La principale réponse à ce problème semble être les relocalisations. Elles reprennent en cette période de crise sanitaire une place centrale dans les débats publics. Ce terme correspond au retour dans le pays d’origine des unités de production, d’assemblage et de montage, anciennement délocalisées en Asie principalement. « La relocalisation doit permettre d’instaurer une meilleure autonomie face aux marchés internationaux, et de se désolidariser des règles européennes des accords de libre-échange, de répondre aux besoins locaux. Elle doit également permettre aux pouvoirs publics et aux citoyens de reprendre le contrôle sur les modes de production, d’éviter de confronter entre eux des systèmes productifs extrêmement inégaux, d’avoir une chance de court-circuiter les multinationales et de baisser les coûts écologiques des transports », note un rapport d’ATTAC. « Produire en France confère aux entreprises une grande indépendance », affirme Nadine Levratto.
====================
■ Activité ■
D'après le texte sur les relocalisations, dans quelle région les unités de production, d'assemblage et de montage avaient-elles été principalement délocalisées ?

■ Liste des données ■
====================
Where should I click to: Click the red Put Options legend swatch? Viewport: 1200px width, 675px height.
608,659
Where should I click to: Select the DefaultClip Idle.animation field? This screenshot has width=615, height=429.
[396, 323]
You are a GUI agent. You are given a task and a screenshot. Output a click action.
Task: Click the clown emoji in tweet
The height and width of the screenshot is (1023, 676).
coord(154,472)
====================
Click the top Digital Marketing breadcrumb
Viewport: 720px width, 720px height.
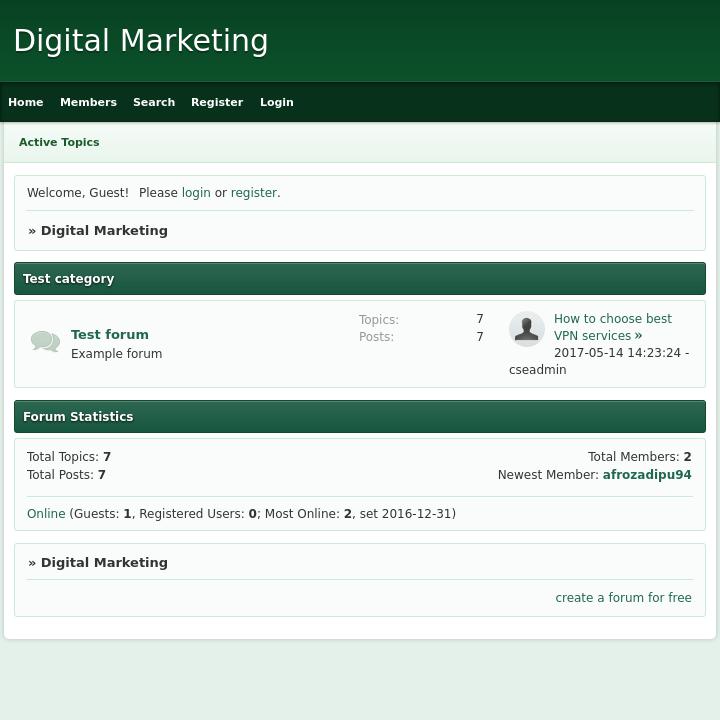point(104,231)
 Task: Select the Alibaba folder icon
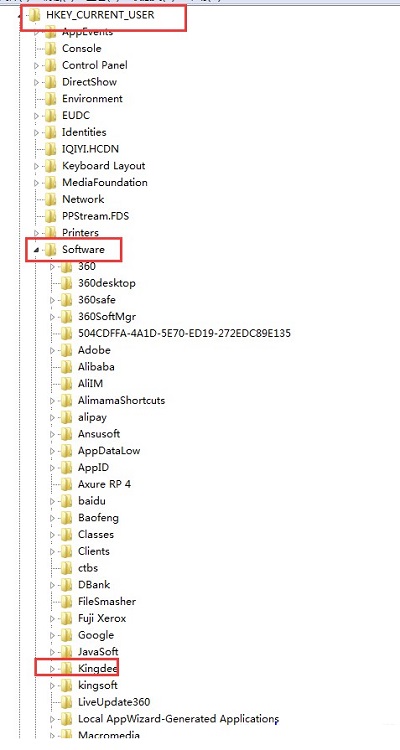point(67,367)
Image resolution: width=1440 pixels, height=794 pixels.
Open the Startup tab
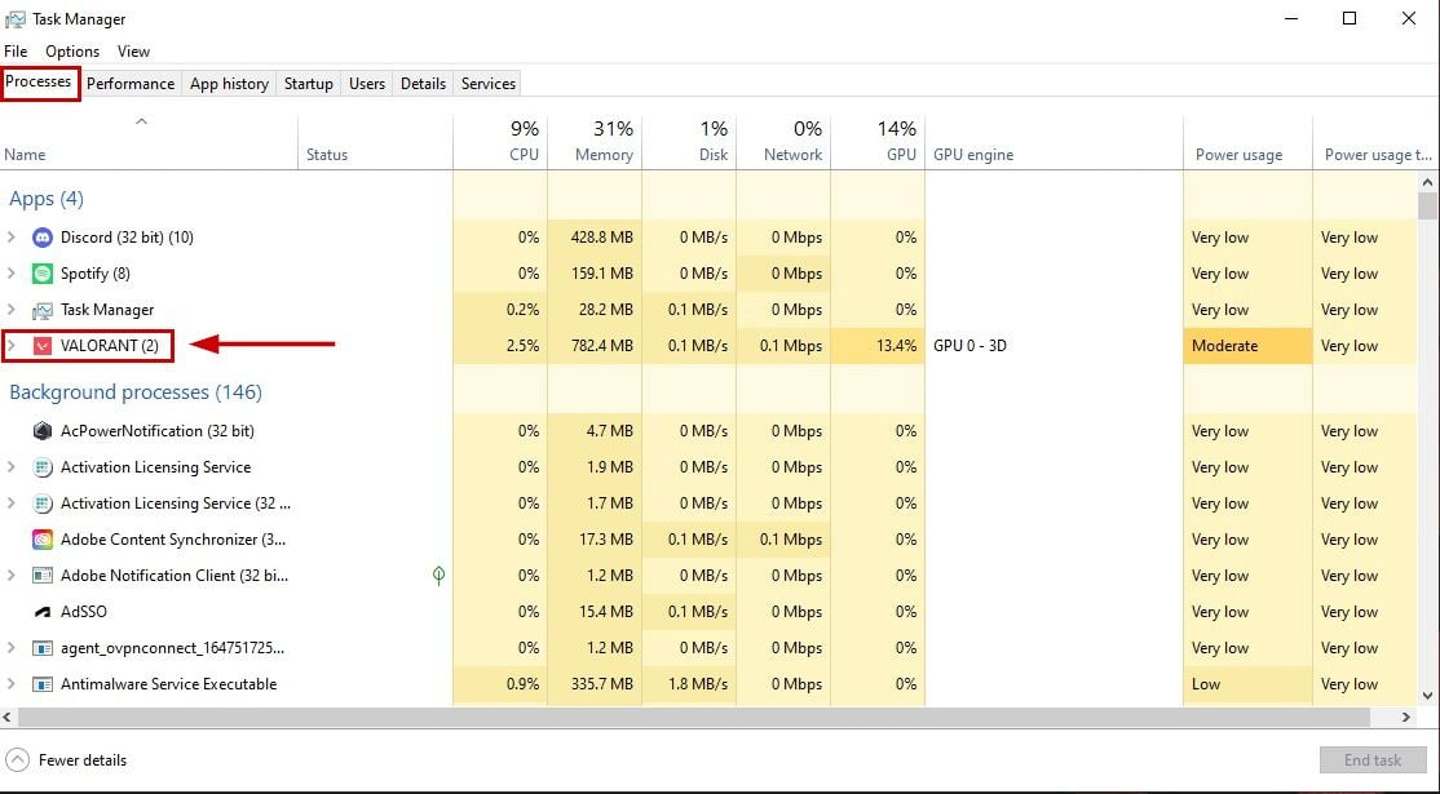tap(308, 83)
====================
■ Résultat de l'exercice ■
En Asie.